CREATE TABLE t14 ( id int PRIMARY KEY );
INSERT INTO t14 VALUES (3),(4),(7);
 
CREATE TABLE t16 ( id int, id1 int, PRIMARY KEY (id), KEY id1 (id1));
INSERT INTO t16 VALUES (1,17),(2,15),(3,49),(4,3),(5,45),(6,38),(7,17);
 
CREATE TABLE t21 (
  wid int, wtid int, otid int, oid int,
  PRIMARY KEY (wid), KEY (wtid), KEY (otid), KEY (oid)
);
INSERT INTO t21 VALUES (6,30,6,6),(7,17,7,7);
 
CREATE VIEW v1 AS (SELECT id1 FROM t16 GROUP BY id1);
SELECT t21.*, t14.id AS t14_id, t13.id AS t13_id, dt.*, v1.*
FROM 
  t14, t13, t21
  LEFT JOIN
  (SELECT t3.* FROM t3 WHERE t3.abc=3) dt
  ON t21.oid = dt.id AND t21.otid = 14
  LEFT JOIN v1
  ON (v1.id1 = dt.abc)
WHERE t21.oid = t14.id AND t21.oid = t13.id AND t21.wid = 7;
 
DROP VIEW v1;
DROP TABLE t3,t13,t14,t16,t21;

The crash always happens in the function optimize_keyuse() when we try to build a plan with LATERAL derived tables.
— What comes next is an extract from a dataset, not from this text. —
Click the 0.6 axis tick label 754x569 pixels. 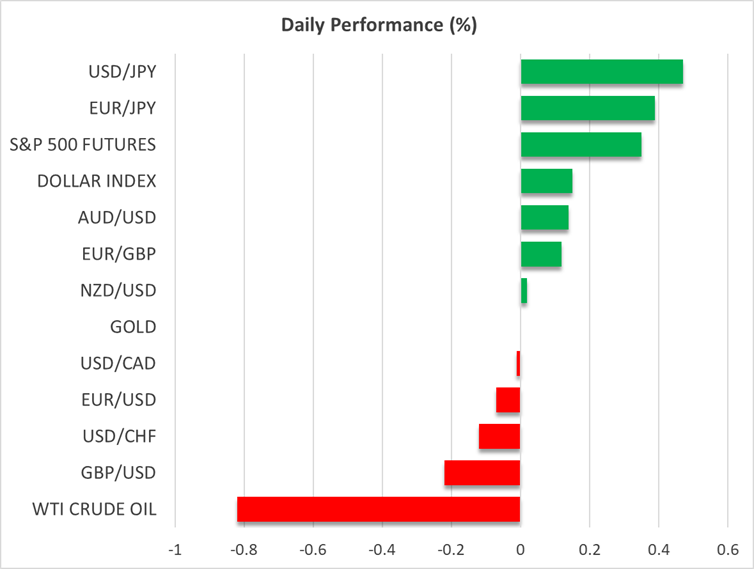pos(727,550)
The crash happens in this code:

    if (keyuse->used_tables &
	(map= (keyuse->used_tables & ~join->const_table_map &
	       ~OUTER_REF_TABLE_BIT)))
    {
      uint n_tables= my_count_bits(map);
      if (n_tables == 1)			// Only one table
      {
        DBUG_ASSERT(!(map & PSEUDO_TABLE_BITS)); // Must be a real table
        Table_map_iterator it(map);
        int tablenr= it.next_bit();
        DBUG_ASSERT(tablenr != Table_map_iterator::BITMAP_END);
	TABLE *tmp_table=join->table[tablenr];
        if (tmp_table) // already created
          keyuse->ref_table_rows= MY_MAX(tmp_table->file->stats.records, 100);
      }
 }
 

in the line

          keyuse->ref_table_rows= MY_MAX(tmp_table->file->stats.records, 100);

when keyuse is the KEYUSE produced by the equality v1.id1 = dt.abc injected into v1. For such a keyuse the field 'used_tables should contain only OUTER_REF_TABLE_BIT. The crash happens when:

 
(gdb) p/x keyuse->used_tables
$134 = 0x8
(gdb) p tablenr
$136 = 3

and

join->table[tablenr]

points to some memory outside of the array join->table because v1 contains only one table.

Comment by Igor Babaev [ 2023-01-13 ]

Switching to MyISAM tables after running

analyze table t3,t13,t14,t16,t21;

causes a crash in the same line of code as for InnoDB tables.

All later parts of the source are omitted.